A written summary of the factual findings that investigators relied on to conclude that no attack occurred will be released next week. Cooper added that perjury charges against the accuser were considered but rejected, because she appears to believe in her uncorroborated and sometimes contradictory accounts of a sexual assault.

Hours after the announcement, David Evans, Collin Finnerty and Reade Seligmann, along with their families and many of their former teammates, gathered at a Raleigh hotel ballroom. Amid hugs, praise for the lawyers and declarations of relief that the more than year-long "nightmare" was over, the players and their attorneys excoriated members of the news media who had jumped to conclusions early on.
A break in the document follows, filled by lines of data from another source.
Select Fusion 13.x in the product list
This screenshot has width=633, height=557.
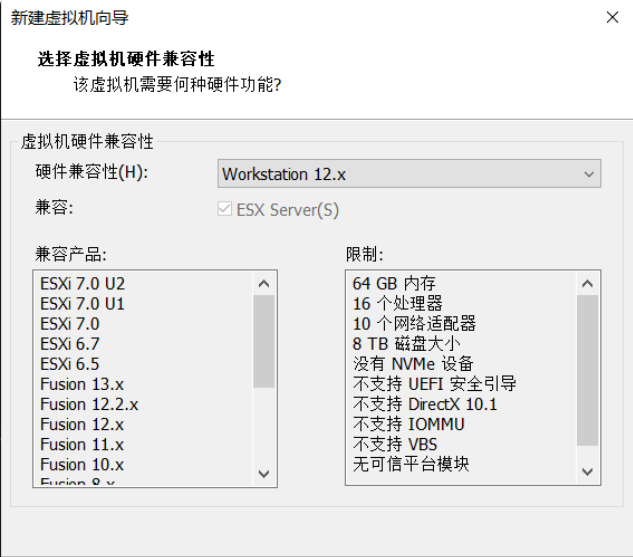(x=82, y=384)
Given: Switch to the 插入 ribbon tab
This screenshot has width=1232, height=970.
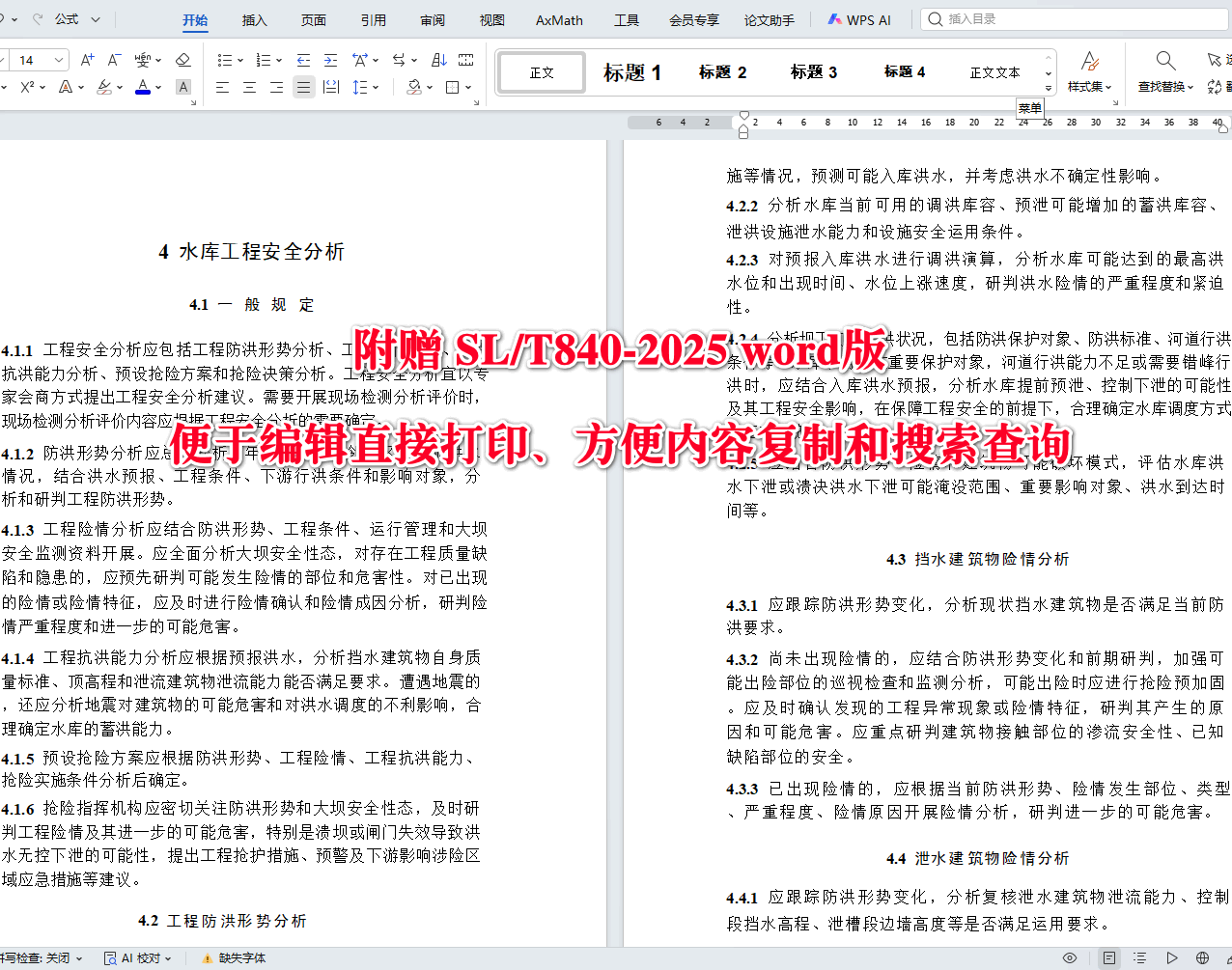Looking at the screenshot, I should click(254, 19).

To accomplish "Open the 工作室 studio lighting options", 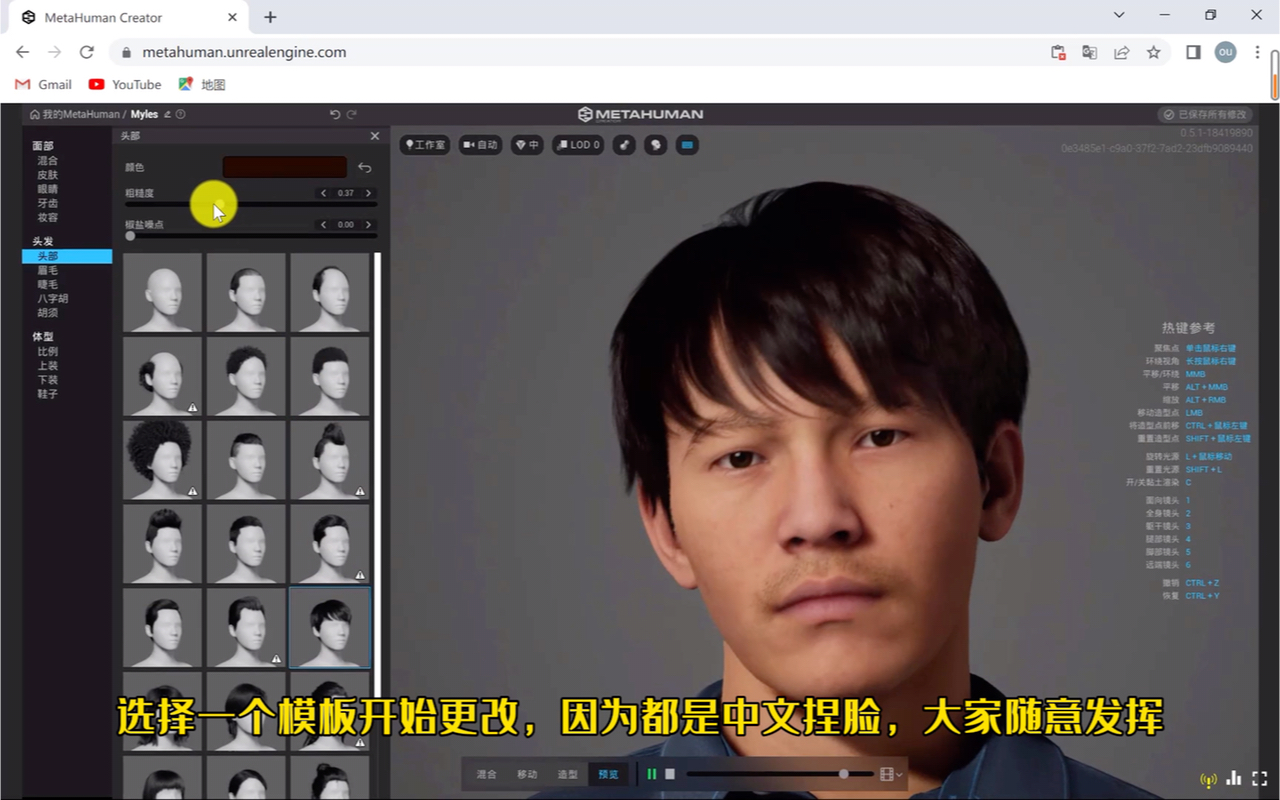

They also wondered aloud what must happen to those who are falsely accused but lack the means to hire a phalanx of lawyers and experts.

"It's been 395 days since this nightmare began, and finally the day has come for closure," said Evans, who attended Landon School in Bethesda. "It's painful to remember what we went through in those first days. Its just a testament to all of our character that we never lashed out. . . . To have people in the media relating you to Hitler and other terrible people from history when you have done nothing wrong -- that is character to sit there and take that."

He added: "I hope these allegations don't come to define me. I hope that the way I could be remembered is for sticking up for my name, my family and my team against impossible odds -- the entire country against us."

Asked about whether the players would consider a legal action against Nifong, Evans attorney Joseph Cheshire said all options are on the table.